It's not hitting home runs or anything, but the job market is starting to put together a hitting streak of solid singles and doubles.
The economy clocked in a third straight month of decent job growth in February, keeping unemployment steady, the government said Friday.
It was not exactly the spectacular report many on Wall Street were drooling for. And there is still a long way to go to close the gap in what has been the slowest job-market recovery since World War II.
You will not hear loud cheering from the 12.8 million people still unemployed today, up from less than 7 million before the recession began in 2007. Payrolls are still down by 5 million jobs from their peak.
African-Americans actually saw their unemployment rate rise in February.
But the report was just healthy enough to keep some hope alive for millions of job seekers -- although the three guys trying to take President Obama's job in November are sweating it a little bit more today.
The economy added 227,000 workers to nonfarm payrolls in February, the Bureau of Labor Statistics reported, while the unemployment rate held steady at 8.3 percent. That's the lowest jobless rate since February 2009, and down from a peak of 9.9 percent.
But it's still well above a low of 4.4 percent before the recession, so let's not all go slapping each other on the back just yet.
The gain in payrolls was a little bit more than economists had expected, but a little less than some Wall Street traders had hoped, and the result for the U.S. stock market was a wash -- the Dow Jones Industrial Average was recently just 20 points higher.
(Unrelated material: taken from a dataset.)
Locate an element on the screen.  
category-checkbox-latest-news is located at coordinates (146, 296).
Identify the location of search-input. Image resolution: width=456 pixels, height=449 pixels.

Solid employment data makes it a little less likely that Gentle Ben Bernanke will fire up his money helicopter, which makes Wall Street feel a little sad.
February's payroll gain was down a bit from the 283,000 jobs added to payrolls in January, but that number was revised higher on Friday, as was December's figure. Together, the revisions added 61,000 more jobs to the past two months' gains. And payrolls have grown by 245,000 jobs, on average, for the past three months.
"For the US economy to have piled on more than 200,000 jobs a month three times in a row will dispel any impression that the improvement is a blip," Marcus Bullus, trading director of MB Capital, wrote in an email. "The talk will now be of a sustained recovery."
President Obama will perhaps be interested to know that, according to the Atlanta Fed's nifty unemployment rate calculator, the recent pace of payroll growth could be just enough to get unemployment down to 7.5 percent by October -- just before the election.
The risk for the president is that the pace of job growth could slow, delaying the improvement in the jobless rate. What's more, the jobless rate could be pushed higher as encouraged workers re-enter the work force.
And it would take more than three years of this kind of job growth to get the unemployment rate back down to 4.4 percent.
The factory sector, which has been a relative bright spot in the economy recently, added 31,000 jobs in February, while the retail sector cut more than 7,000 jobs. Temporary help services added 45,000 jobs, possibly a leading indicator of permanent hiring ahead.
The government sector cut 6,000 jobs, but in a semi-miraculous development, local governments actually added 2,000 jobs.
There are still plenty of reasons for caution. In addition to the still-high number of unemployed people, the average duration of unemployment is still high, at 40 weeks.
The labor market is not spreading its love evenly -- black unemployment jumped to 14.1 percent from 13.6 percent in January. White unemployment, in contrast, ticked down to 7.3 percent.
And wages continue to lag -- average hourly earnings were up just 1.9 percent from a year ago, noted BTIG chief global economist Dan Greenhaus, not enough to keep up with inflation.
"We are disappointed yet again that income growth is not picking up in a more meaningful way," Greenhaus wrote in an email.
Still, he added, steady job growth should eventually lead to higher wages. "More people working suggests that over time, people’s incomes should begin to rise," Greenhaus wrote.
The U-6 measure of unemployment, which counts people marginally attached to the labor force, such as those forced to work part-time, fell to 14.9 percent, the lowest since January 2009.
Meanwhile, the unemployment rate held steady even as the labor force grew in February -- helping address another concern of some skeptics, that unemployment has only been falling because people have given up looking for work, taking them out of the labor force and off of the Labor Department's radar.